Set down the entries once more, exactly as given.

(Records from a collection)

::::

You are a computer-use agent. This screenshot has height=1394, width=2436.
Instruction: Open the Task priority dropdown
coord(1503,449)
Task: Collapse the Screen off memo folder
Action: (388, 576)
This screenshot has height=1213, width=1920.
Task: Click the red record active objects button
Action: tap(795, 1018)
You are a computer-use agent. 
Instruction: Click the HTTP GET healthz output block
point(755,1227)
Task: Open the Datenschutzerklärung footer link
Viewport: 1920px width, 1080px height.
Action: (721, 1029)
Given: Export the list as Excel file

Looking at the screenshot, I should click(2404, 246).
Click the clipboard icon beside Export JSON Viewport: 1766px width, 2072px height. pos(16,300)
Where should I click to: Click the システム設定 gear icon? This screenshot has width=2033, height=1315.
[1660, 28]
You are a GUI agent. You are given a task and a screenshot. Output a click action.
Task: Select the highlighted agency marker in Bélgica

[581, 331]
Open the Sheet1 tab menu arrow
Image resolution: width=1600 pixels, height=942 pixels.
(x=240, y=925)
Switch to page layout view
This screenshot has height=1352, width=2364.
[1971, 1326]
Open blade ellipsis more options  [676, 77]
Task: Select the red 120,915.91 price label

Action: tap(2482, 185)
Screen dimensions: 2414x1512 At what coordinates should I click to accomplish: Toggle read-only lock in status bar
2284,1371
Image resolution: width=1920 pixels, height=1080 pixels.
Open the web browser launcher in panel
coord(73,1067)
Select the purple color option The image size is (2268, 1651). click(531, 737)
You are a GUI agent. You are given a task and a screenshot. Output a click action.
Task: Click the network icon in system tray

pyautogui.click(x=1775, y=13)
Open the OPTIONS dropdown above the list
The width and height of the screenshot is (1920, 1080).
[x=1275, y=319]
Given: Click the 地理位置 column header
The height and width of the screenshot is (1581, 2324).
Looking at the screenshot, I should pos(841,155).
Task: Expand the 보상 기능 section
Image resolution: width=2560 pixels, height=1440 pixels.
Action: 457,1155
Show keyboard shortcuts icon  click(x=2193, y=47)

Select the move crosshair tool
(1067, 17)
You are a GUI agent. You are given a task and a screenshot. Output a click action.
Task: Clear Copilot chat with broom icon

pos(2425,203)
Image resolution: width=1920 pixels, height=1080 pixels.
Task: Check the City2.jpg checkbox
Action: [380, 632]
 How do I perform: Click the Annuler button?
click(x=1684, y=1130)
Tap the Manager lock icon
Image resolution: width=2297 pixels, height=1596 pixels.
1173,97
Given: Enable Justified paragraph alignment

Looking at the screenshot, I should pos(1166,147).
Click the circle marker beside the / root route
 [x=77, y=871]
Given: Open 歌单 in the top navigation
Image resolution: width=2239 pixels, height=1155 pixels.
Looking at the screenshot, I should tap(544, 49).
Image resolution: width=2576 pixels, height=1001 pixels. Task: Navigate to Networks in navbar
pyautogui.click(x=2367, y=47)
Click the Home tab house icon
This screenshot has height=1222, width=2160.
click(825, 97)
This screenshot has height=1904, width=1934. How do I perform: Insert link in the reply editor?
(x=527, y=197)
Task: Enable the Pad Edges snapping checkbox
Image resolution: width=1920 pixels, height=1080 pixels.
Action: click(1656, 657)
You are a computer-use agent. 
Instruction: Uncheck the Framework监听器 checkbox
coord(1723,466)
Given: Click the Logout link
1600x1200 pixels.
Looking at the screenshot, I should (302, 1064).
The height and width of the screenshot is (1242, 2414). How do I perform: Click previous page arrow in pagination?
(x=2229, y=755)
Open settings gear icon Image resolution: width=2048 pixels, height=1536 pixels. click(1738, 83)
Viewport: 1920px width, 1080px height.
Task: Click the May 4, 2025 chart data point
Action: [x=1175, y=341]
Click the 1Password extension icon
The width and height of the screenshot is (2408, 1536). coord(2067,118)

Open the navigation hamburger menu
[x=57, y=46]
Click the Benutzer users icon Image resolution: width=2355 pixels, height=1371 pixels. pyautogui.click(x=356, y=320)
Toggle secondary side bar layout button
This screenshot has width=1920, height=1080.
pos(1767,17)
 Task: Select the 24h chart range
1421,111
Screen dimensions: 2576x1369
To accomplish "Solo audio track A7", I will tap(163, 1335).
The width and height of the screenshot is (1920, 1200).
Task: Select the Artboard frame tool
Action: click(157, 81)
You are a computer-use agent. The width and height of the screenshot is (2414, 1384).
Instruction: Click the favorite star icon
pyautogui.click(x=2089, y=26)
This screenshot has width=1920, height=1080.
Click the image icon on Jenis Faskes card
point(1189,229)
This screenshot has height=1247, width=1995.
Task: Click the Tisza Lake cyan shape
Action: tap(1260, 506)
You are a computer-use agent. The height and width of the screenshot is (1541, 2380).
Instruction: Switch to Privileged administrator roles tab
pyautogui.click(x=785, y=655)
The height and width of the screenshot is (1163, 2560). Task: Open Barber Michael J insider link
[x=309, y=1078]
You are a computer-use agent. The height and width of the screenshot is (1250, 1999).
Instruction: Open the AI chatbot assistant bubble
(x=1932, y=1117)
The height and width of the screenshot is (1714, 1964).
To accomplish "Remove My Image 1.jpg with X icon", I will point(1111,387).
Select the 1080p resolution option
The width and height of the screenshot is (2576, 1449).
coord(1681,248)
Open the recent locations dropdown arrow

::::

■ WRITTEN SOLUTION ■
You are a computer-use agent. This screenshot has height=1394, width=2436.
Instruction: Open the Task priority dropdown
coord(1503,449)
Task: Collapse the Screen off memo folder
Action: (388, 576)
This screenshot has height=1213, width=1920.
Task: Click the red record active objects button
Action: tap(795, 1018)
You are a computer-use agent. 
Instruction: Click the HTTP GET healthz output block
point(755,1227)
Task: Open the Datenschutzerklärung footer link
Viewport: 1920px width, 1080px height.
Action: (721, 1029)
Given: Export the list as Excel file

Looking at the screenshot, I should click(2404, 246).
Click the clipboard icon beside Export JSON Viewport: 1766px width, 2072px height. pos(16,300)
Where should I click to: Click the システム設定 gear icon? This screenshot has width=2033, height=1315.
[1660, 28]
You are a GUI agent. You are given a task and a screenshot. Output a click action.
Task: Select the highlighted agency marker in Bélgica

[581, 331]
Open the Sheet1 tab menu arrow
Image resolution: width=1600 pixels, height=942 pixels.
(x=240, y=925)
Switch to page layout view
This screenshot has height=1352, width=2364.
[1971, 1326]
Open blade ellipsis more options  [676, 77]
Task: Select the red 120,915.91 price label

Action: tap(2482, 185)
Screen dimensions: 2414x1512 At what coordinates should I click to accomplish: Toggle read-only lock in status bar
2284,1371
Image resolution: width=1920 pixels, height=1080 pixels.
Open the web browser launcher in panel
coord(73,1067)
Select the purple color option The image size is (2268, 1651). click(531, 737)
You are a GUI agent. You are given a task and a screenshot. Output a click action.
Task: Click the network icon in system tray

pyautogui.click(x=1775, y=13)
Open the OPTIONS dropdown above the list
The width and height of the screenshot is (1920, 1080).
[x=1275, y=319]
Given: Click the 地理位置 column header
The height and width of the screenshot is (1581, 2324).
Looking at the screenshot, I should pos(841,155).
Task: Expand the 보상 기능 section
Image resolution: width=2560 pixels, height=1440 pixels.
Action: 457,1155
Show keyboard shortcuts icon  click(x=2193, y=47)

Select the move crosshair tool
(1067, 17)
You are a GUI agent. You are given a task and a screenshot. Output a click action.
Task: Clear Copilot chat with broom icon

pos(2425,203)
Image resolution: width=1920 pixels, height=1080 pixels.
Task: Check the City2.jpg checkbox
Action: [380, 632]
 How do I perform: Click the Annuler button?
click(x=1684, y=1130)
Tap the Manager lock icon
Image resolution: width=2297 pixels, height=1596 pixels.
1173,97
Given: Enable Justified paragraph alignment

Looking at the screenshot, I should pos(1166,147).
Click the circle marker beside the / root route
 [x=77, y=871]
Given: Open 歌单 in the top navigation
Image resolution: width=2239 pixels, height=1155 pixels.
Looking at the screenshot, I should tap(544, 49).
Image resolution: width=2576 pixels, height=1001 pixels. Task: Navigate to Networks in navbar
pyautogui.click(x=2367, y=47)
Click the Home tab house icon
This screenshot has height=1222, width=2160.
click(825, 97)
This screenshot has height=1904, width=1934. How do I perform: Insert link in the reply editor?
(x=527, y=197)
Task: Enable the Pad Edges snapping checkbox
Image resolution: width=1920 pixels, height=1080 pixels.
Action: click(1656, 657)
You are a computer-use agent. 
Instruction: Uncheck the Framework监听器 checkbox
coord(1723,466)
Given: Click the Logout link
1600x1200 pixels.
Looking at the screenshot, I should (302, 1064).
The height and width of the screenshot is (1242, 2414). How do I perform: Click previous page arrow in pagination?
(x=2229, y=755)
Open settings gear icon Image resolution: width=2048 pixels, height=1536 pixels. click(1738, 83)
Viewport: 1920px width, 1080px height.
Task: Click the May 4, 2025 chart data point
Action: [x=1175, y=341]
Click the 1Password extension icon
The width and height of the screenshot is (2408, 1536). coord(2067,118)

Open the navigation hamburger menu
[x=57, y=46]
Click the Benutzer users icon Image resolution: width=2355 pixels, height=1371 pixels. pyautogui.click(x=356, y=320)
Toggle secondary side bar layout button
This screenshot has width=1920, height=1080.
pos(1767,17)
 Task: Select the 24h chart range
1421,111
Screen dimensions: 2576x1369
To accomplish "Solo audio track A7", I will tap(163, 1335).
The width and height of the screenshot is (1920, 1200).
Task: Select the Artboard frame tool
Action: click(157, 81)
You are a computer-use agent. The width and height of the screenshot is (2414, 1384).
Instruction: Click the favorite star icon
pyautogui.click(x=2089, y=26)
This screenshot has width=1920, height=1080.
Click the image icon on Jenis Faskes card
point(1189,229)
This screenshot has height=1247, width=1995.
Task: Click the Tisza Lake cyan shape
Action: tap(1260, 506)
You are a computer-use agent. The height and width of the screenshot is (1541, 2380).
Instruction: Switch to Privileged administrator roles tab
pyautogui.click(x=785, y=655)
The height and width of the screenshot is (1163, 2560). Task: Open Barber Michael J insider link
[x=309, y=1078]
You are a computer-use agent. The height and width of the screenshot is (1250, 1999).
Instruction: Open the AI chatbot assistant bubble
(x=1932, y=1117)
The height and width of the screenshot is (1714, 1964).
To accomplish "Remove My Image 1.jpg with X icon", I will point(1111,387).
Select the 1080p resolution option
The width and height of the screenshot is (2576, 1449).
coord(1681,248)
Open the recent locations dropdown arrow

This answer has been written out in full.